[Required action] Could you count the lines in the data that contain "filter"? Reply with the number only.

[Source records]

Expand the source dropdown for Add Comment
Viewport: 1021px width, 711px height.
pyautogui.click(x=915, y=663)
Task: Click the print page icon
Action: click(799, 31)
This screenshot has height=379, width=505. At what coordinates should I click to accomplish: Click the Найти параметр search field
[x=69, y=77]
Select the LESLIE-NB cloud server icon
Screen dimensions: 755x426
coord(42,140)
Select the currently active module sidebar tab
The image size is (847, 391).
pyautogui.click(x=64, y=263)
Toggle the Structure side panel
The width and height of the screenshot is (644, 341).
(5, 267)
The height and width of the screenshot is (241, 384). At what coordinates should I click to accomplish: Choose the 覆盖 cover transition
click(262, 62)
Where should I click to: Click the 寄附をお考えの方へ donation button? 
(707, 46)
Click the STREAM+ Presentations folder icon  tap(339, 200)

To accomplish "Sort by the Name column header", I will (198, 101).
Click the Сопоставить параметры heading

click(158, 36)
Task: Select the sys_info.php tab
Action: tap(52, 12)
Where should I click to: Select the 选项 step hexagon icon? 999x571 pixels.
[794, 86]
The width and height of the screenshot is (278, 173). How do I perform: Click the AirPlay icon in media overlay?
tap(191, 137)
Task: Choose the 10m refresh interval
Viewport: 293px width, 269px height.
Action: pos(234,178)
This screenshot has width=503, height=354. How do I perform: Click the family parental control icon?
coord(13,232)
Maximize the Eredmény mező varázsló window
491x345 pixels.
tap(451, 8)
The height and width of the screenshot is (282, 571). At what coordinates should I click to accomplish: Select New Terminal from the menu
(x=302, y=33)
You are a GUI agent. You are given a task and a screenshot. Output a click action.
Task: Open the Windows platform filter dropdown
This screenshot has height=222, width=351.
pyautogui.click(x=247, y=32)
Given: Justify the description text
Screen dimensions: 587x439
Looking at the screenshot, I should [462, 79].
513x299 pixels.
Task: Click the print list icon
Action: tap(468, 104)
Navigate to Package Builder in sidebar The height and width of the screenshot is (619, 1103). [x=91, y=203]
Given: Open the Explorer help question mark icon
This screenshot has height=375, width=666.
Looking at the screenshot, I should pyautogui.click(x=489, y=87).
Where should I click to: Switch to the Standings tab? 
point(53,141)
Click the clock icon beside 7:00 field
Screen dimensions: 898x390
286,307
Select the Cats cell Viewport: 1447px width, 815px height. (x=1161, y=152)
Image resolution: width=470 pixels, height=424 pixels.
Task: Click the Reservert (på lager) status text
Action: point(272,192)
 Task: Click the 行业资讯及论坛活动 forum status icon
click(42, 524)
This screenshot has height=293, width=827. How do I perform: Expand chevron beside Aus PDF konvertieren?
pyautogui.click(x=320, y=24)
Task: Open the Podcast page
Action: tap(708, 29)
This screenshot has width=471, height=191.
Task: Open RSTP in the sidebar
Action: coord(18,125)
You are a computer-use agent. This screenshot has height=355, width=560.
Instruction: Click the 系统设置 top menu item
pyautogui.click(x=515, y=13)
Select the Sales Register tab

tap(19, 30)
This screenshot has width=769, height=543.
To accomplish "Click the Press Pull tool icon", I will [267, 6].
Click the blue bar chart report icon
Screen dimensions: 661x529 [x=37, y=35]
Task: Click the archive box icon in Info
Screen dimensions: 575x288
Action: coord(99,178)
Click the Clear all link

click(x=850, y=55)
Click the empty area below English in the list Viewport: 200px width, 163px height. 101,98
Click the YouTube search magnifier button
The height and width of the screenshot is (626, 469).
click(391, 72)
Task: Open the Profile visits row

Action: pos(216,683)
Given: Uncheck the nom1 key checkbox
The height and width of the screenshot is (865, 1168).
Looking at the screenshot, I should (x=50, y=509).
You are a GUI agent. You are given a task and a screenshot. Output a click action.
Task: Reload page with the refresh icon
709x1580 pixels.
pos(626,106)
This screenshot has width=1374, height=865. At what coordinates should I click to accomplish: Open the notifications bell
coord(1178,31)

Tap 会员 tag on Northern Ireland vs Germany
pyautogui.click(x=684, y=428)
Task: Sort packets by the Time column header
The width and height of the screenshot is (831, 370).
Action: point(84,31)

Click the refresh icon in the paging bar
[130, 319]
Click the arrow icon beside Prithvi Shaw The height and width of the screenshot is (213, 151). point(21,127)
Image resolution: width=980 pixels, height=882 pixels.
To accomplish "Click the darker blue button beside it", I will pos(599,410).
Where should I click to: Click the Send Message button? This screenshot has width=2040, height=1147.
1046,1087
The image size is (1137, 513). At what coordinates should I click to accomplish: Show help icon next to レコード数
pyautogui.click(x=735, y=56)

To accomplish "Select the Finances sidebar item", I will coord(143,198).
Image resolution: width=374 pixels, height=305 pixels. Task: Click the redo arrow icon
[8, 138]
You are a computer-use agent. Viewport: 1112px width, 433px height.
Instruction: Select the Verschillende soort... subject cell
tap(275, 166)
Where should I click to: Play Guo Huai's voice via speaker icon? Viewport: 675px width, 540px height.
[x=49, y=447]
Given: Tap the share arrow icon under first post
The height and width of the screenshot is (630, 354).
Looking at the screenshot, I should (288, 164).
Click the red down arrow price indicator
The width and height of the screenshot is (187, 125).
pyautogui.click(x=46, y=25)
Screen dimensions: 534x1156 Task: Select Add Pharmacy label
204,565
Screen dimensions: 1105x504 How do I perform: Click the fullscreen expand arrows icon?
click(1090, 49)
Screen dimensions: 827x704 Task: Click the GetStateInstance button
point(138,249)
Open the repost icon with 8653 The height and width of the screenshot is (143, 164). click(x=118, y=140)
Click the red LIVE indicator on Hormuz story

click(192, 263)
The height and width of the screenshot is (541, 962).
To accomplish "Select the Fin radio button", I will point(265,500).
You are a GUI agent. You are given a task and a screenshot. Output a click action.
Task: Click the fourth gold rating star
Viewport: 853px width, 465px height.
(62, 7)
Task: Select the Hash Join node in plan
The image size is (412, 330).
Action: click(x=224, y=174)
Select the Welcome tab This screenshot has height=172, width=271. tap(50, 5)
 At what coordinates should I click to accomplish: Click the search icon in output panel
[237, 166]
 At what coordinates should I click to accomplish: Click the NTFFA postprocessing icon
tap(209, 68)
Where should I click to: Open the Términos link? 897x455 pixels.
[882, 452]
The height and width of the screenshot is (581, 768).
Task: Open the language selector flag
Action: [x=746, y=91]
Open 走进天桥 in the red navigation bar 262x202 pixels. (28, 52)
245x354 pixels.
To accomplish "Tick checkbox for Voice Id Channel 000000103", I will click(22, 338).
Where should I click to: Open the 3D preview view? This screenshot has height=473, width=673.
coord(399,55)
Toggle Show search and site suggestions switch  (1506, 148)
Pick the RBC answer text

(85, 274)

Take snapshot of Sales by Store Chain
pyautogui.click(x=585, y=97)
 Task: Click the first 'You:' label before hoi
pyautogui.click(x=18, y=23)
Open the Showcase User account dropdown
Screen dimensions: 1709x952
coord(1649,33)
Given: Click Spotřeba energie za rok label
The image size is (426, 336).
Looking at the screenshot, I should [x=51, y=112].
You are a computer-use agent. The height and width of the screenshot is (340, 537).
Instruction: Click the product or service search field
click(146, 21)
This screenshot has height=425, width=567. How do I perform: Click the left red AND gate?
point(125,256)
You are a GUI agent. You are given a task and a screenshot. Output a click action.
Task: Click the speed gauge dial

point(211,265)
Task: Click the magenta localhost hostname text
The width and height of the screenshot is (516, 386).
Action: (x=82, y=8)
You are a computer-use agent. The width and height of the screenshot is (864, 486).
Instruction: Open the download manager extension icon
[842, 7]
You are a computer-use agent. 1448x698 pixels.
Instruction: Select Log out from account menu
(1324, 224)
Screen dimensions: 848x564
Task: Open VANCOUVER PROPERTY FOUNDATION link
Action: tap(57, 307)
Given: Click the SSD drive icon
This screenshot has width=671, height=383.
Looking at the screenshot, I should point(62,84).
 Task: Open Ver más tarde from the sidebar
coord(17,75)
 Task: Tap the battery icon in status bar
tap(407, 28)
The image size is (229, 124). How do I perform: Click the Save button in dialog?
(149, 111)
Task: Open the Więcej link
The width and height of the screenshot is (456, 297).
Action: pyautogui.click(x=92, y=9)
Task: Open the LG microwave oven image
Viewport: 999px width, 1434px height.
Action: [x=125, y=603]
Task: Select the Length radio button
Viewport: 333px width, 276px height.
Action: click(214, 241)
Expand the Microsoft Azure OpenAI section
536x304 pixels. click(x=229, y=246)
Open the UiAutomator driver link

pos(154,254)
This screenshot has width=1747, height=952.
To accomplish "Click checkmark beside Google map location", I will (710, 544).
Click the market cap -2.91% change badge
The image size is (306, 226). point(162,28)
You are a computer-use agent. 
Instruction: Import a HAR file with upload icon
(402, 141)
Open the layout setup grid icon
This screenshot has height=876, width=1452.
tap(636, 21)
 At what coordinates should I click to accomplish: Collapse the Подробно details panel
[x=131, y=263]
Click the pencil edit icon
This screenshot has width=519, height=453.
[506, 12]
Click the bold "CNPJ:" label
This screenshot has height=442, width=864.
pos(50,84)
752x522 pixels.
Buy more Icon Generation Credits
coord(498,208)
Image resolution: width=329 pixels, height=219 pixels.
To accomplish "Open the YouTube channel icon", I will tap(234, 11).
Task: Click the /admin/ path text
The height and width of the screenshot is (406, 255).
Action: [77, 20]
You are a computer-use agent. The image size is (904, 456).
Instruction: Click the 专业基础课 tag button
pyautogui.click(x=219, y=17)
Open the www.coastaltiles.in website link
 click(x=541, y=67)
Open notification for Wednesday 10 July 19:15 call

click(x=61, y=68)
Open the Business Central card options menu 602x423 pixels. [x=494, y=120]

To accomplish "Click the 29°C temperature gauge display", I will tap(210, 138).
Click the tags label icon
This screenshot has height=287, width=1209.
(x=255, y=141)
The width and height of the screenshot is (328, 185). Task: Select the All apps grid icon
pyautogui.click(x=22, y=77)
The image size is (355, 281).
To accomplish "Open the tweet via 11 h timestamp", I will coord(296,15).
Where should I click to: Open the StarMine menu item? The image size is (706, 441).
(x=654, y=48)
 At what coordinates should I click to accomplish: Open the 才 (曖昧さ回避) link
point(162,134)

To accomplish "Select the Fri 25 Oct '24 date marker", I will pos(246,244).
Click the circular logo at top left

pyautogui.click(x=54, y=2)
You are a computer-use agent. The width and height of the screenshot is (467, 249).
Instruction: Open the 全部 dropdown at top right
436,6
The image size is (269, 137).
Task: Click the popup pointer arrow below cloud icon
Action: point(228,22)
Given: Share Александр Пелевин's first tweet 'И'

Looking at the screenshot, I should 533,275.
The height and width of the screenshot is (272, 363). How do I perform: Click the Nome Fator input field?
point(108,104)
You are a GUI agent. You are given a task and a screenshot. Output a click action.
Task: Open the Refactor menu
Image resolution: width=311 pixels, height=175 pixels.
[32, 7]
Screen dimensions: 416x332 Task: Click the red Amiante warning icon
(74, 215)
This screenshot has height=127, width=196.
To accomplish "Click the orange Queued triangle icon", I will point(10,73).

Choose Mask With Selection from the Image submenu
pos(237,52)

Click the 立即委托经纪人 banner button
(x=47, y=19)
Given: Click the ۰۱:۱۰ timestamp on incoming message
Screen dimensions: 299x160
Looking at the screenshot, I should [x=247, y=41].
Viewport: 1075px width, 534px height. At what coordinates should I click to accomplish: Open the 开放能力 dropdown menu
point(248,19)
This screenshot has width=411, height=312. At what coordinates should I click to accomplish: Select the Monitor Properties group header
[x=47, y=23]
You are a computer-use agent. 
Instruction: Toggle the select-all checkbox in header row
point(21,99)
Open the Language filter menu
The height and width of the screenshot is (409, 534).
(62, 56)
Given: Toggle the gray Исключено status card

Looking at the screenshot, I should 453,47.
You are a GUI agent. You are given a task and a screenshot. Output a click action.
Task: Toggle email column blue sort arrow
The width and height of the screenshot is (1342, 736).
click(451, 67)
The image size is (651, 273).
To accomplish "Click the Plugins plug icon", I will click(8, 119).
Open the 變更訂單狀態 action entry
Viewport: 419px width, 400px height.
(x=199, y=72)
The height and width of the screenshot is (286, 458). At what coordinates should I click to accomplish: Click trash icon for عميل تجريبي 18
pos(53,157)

[Solution for this problem] 2